The announcements came amid growing signs that President Barack Obama’s party faces a steep climb in its bid to win control of the House of Representatives from Republicans in this year’s elections.
Moran made no mention of the battle for the House in his announcement. He said he was ready to retire from Congress when his term ends this year.
“It’s time to close this chapter of my life,” Moran, 68, said in a statement.
Moran’s district lies just south of Washington. He has represented Virginia in the House for more than 23 years and is a member of the chamber’s powerful Appropriations Committee.

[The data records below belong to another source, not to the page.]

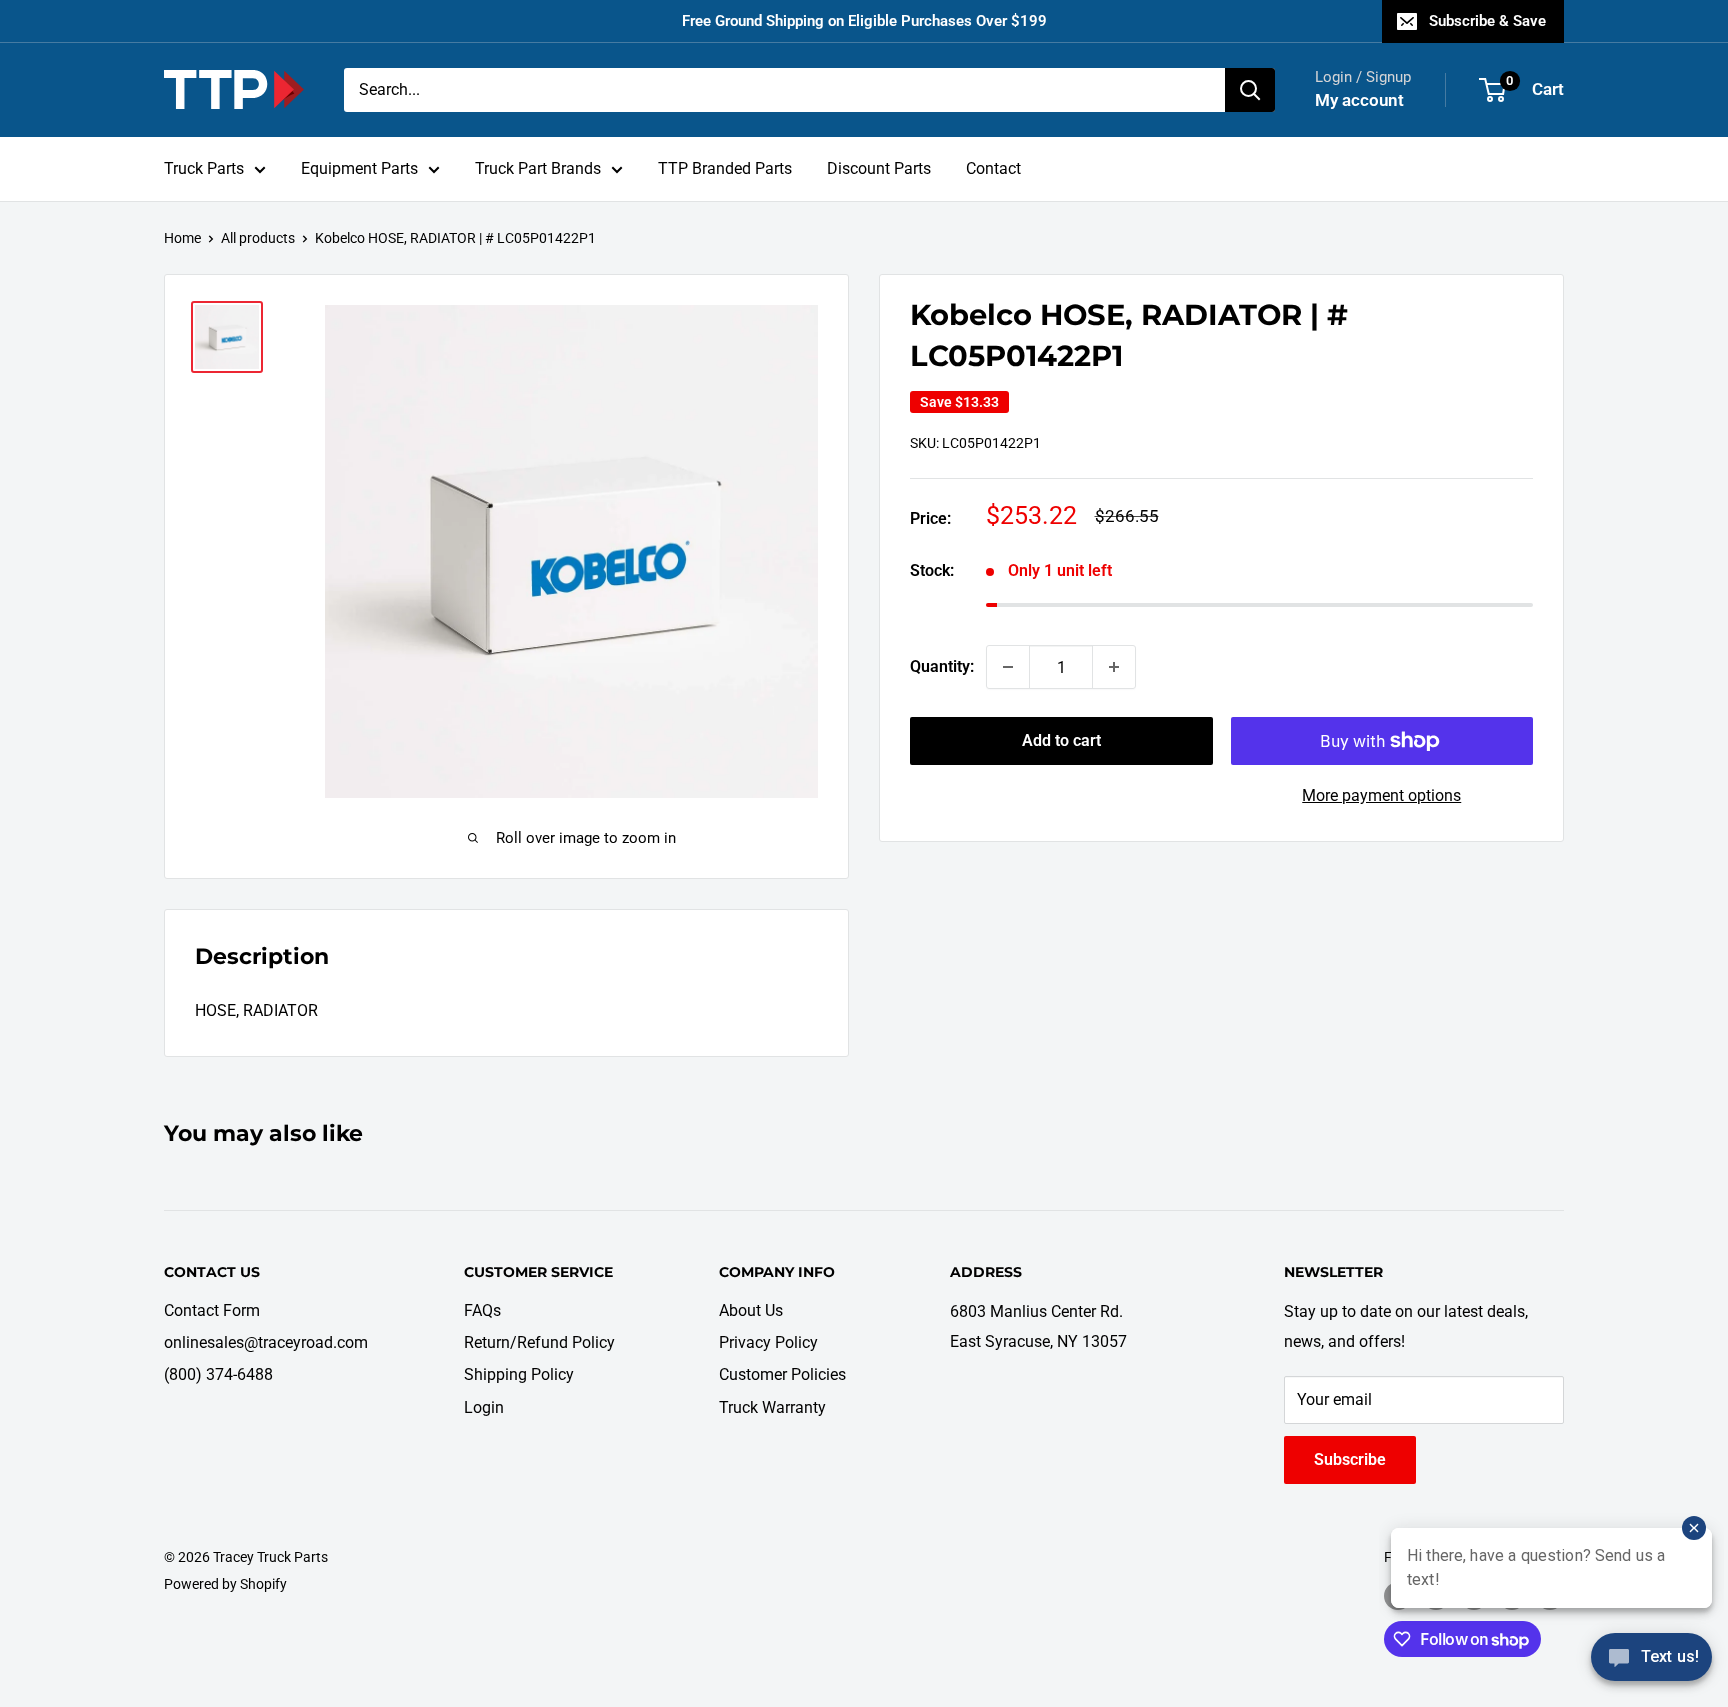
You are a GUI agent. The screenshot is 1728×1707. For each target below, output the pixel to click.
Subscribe (1350, 1459)
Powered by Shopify (225, 1584)
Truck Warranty (772, 1407)
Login (484, 1407)
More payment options (1381, 795)
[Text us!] (1651, 1664)
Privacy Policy (768, 1342)
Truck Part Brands (538, 168)
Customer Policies (782, 1374)
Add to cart (1061, 740)
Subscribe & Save (1487, 21)
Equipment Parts (359, 168)
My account (1359, 100)
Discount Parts (879, 168)
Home (182, 238)
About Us (751, 1310)
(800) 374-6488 (218, 1374)
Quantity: (942, 666)
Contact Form (212, 1310)
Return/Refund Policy (539, 1342)
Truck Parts (204, 168)
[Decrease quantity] (1008, 667)
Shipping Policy (519, 1374)
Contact (993, 168)
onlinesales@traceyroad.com (266, 1342)
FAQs (482, 1310)
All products (258, 238)
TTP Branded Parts (725, 168)
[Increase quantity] (1114, 667)
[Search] (1250, 90)
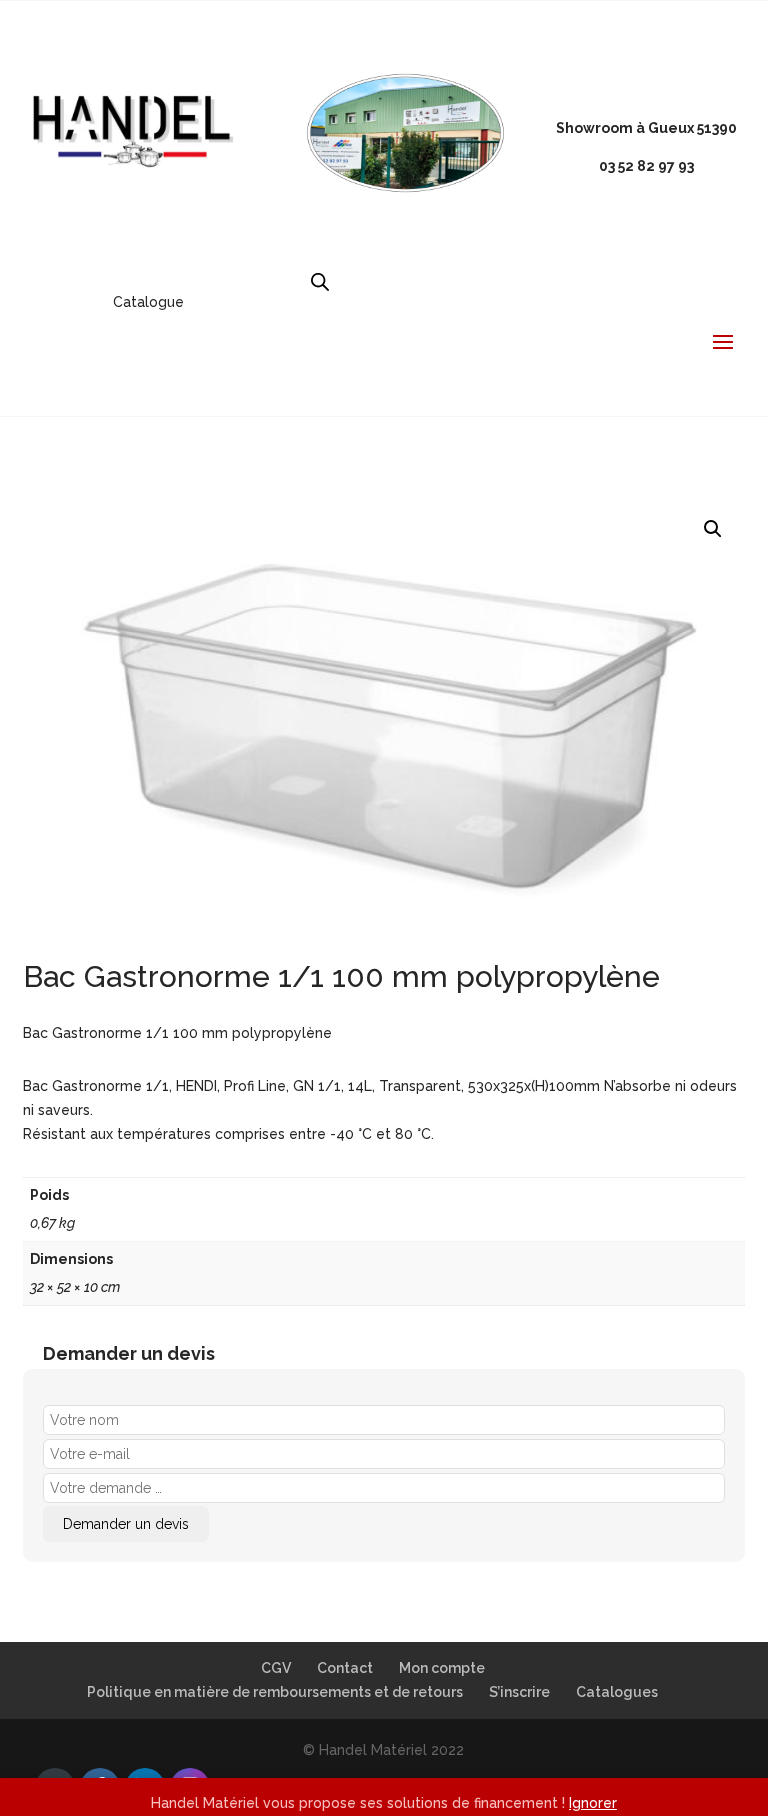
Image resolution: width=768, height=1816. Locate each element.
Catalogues (617, 1692)
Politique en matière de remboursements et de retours (275, 1692)
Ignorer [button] (593, 1803)
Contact (345, 1668)
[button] (713, 529)
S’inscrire (519, 1692)
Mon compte (442, 1668)
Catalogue (148, 302)
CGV (276, 1668)
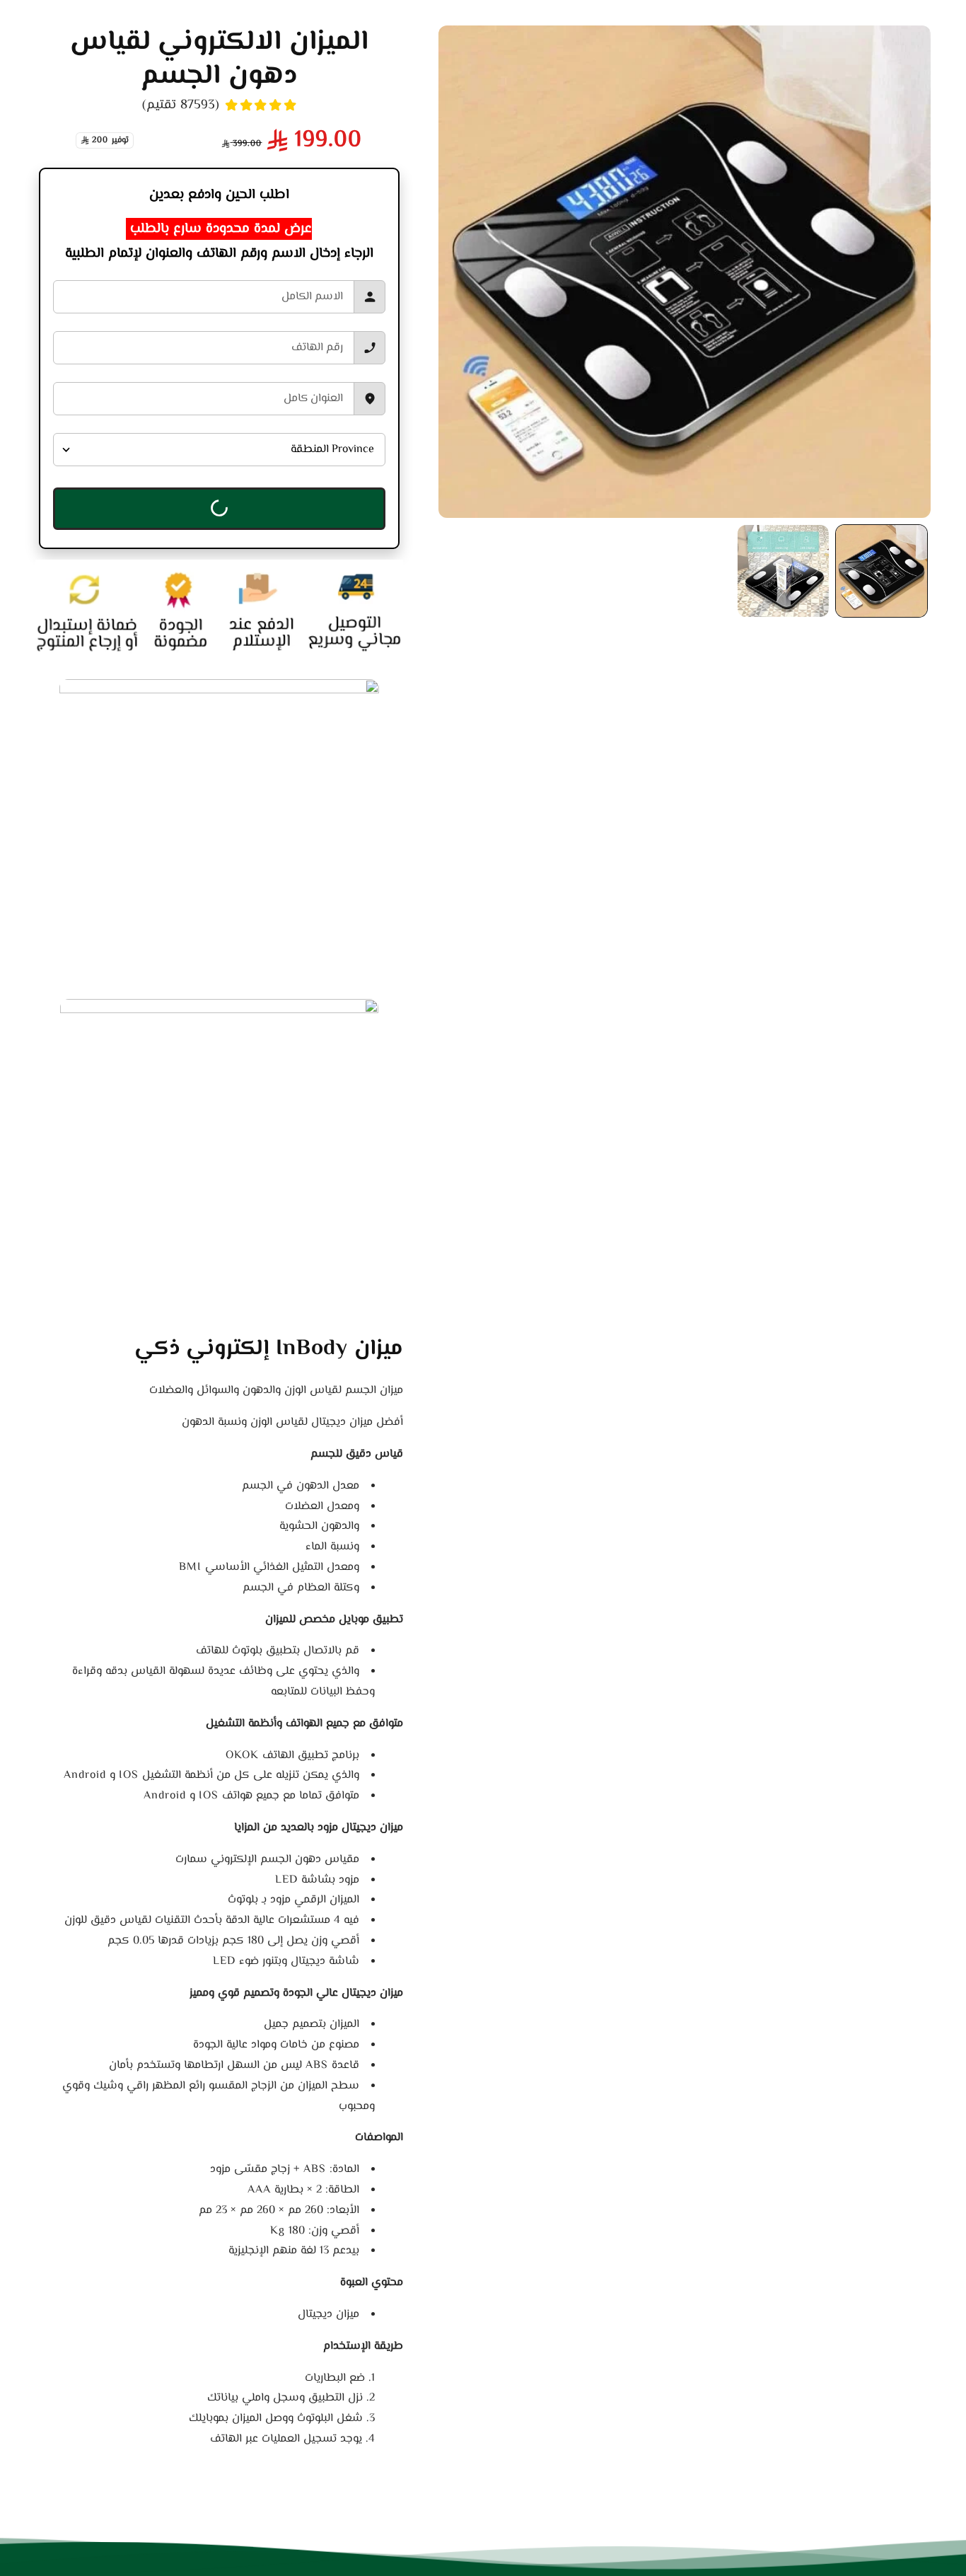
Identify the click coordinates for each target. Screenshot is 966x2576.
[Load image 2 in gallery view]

On Monday, Representative George Miller of California, an ally of House Democratic leader Nancy Pelosi, announced plans to leave at the end of his term this year.
On Tuesday, New York Democrat Bill Owens of New York said he would not seek re-election this year after taking office in 2009.
David Wasserman, who tracks House races for the nonpartisan Cook Political Report, said the recent retirements show that “Democrats are not very optimistic about taking back the House.”
Wasserman predicted that Republicans will not only retain the House, but increase their majority - which now stands at 233 to 200, with two vacancies - by up to 10 seats.
Wasserman said Republicans have an advantage in midterm elections because people who tend to vote in these non-presidential contests are generally older and more likely to vote Republican.
Democrats up for re-election also face voters who are increasingly critical of Obama, largely because of the botched rollout of the president’s landmark healthcare program.
Despite the recent spurt in Democratic House retirements, 17 Republicans in the chamber have announced plans not to seek re-election this year, compared to 13 Democrats. The overall number of announced retirements reflects the historical average.
In his announcement, Moran praised the bipartisan $1.1 trillion spending bill, which is scheduled for a vote in the House on Wednesday. Moran has worked in a mostly gridlocked Congress in recent years.
“I’ve seen the appropriations process at its height, and more recently its nadir,” Moran said.
“We’ve achieved a bipartisan agreement that deserves support. It represents a budgetary cease-fire and I hope a historic turning point in getting this necessary funding process back on track,” the lawmaker said.